▸ **TASK GOAL**:
Locate the line that contains "Task: Click the add source plus icon". Reproduce it and all following lines up to the end of the material, exactly and with nothing added.

▸ **INFORMATION**:
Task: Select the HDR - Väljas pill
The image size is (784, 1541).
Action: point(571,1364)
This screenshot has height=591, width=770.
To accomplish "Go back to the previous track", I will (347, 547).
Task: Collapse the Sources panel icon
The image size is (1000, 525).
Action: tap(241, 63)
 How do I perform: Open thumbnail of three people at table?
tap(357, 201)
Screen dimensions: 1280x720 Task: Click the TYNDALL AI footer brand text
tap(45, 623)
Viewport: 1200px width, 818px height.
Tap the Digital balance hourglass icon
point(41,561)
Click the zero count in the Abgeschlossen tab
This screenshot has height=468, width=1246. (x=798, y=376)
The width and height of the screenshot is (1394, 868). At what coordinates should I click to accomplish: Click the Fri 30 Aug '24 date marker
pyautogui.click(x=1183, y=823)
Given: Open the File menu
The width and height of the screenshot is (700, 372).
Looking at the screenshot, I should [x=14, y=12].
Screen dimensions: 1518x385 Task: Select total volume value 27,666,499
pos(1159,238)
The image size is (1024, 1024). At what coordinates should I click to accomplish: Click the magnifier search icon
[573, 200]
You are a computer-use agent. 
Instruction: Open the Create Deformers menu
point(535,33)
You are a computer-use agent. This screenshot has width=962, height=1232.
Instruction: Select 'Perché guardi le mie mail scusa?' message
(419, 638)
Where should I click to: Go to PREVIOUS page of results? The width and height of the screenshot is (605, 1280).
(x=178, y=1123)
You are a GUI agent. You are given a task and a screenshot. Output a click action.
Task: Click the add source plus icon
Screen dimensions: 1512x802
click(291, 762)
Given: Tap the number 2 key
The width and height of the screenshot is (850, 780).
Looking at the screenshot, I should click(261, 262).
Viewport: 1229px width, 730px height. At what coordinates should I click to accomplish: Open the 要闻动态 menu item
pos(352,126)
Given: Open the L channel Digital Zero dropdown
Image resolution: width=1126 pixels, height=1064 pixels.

▸ **SOLUTION TO THIS TASK**:
Task: Click the add source plus icon
Screen dimensions: 1512x802
click(291, 762)
Given: Tap the number 2 key
The width and height of the screenshot is (850, 780).
Looking at the screenshot, I should click(261, 262).
Viewport: 1229px width, 730px height. At what coordinates should I click to accomplish: Open the 要闻动态 menu item
pos(352,126)
Given: Open the L channel Digital Zero dropdown
Image resolution: width=1126 pixels, height=1064 pixels.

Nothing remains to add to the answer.